In 2008, he won the general elections on the ticket of the New Patriotic Party for the same constituency. His constituency was part of the 34 parliamentary seats out of 39 seats won by the New Patriotic Party in that election for the Ashanti Region. The New Patriotic Party won a minority total of 109 parliamentary seats out of 230 seats. He was elected with 41,454 votes out of 54,517 total valid votes cast. This was equivalent to 76.04% of total valid votes cast. He was elected over Bismark Adu-Asere of the National Democratic Congress, Zacharia Awuah of Democratic Freedom Party and Alice Duah Boateng of the Convention People's Party. These obtained 10,824, 555 and 1,684 votes respectively of total valid votes cast. These were equivalent to 19.85%, 1.02% and 3.09% respectively of the total votes cast.

• [Listed records]:
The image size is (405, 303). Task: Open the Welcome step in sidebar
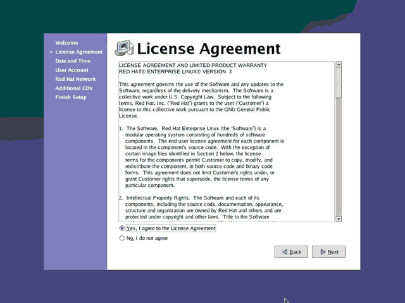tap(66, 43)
---
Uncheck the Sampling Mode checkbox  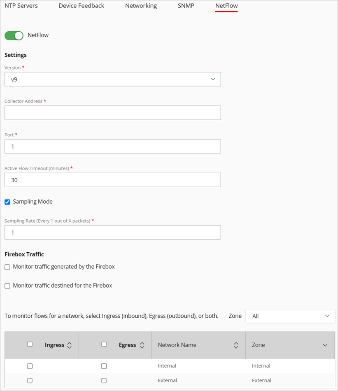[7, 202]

• [Objective]: From the passage on the 2008 election, reproduce word for word the portion that begins at the words "In 2008, he" and stops after the words "total votes cast.".

• [Task output]:
In 2008, he won the general elections on the ticket of the New Patriotic Party for the same constituency. His constituency was part of the 34 parliamentary seats out of 39 seats won by the New Patriotic Party in that election for the Ashanti Region. The New Patriotic Party won a minority total of 109 parliamentary seats out of 230 seats. He was elected with 41,454 votes out of 54,517 total valid votes cast. This was equivalent to 76.04% of total valid votes cast. He was elected over Bismark Adu-Asere of the National Democratic Congress, Zacharia Awuah of Democratic Freedom Party and Alice Duah Boateng of the Convention People's Party. These obtained 10,824, 555 and 1,684 votes respectively of total valid votes cast. These were equivalent to 19.85%, 1.02% and 3.09% respectively of the total votes cast.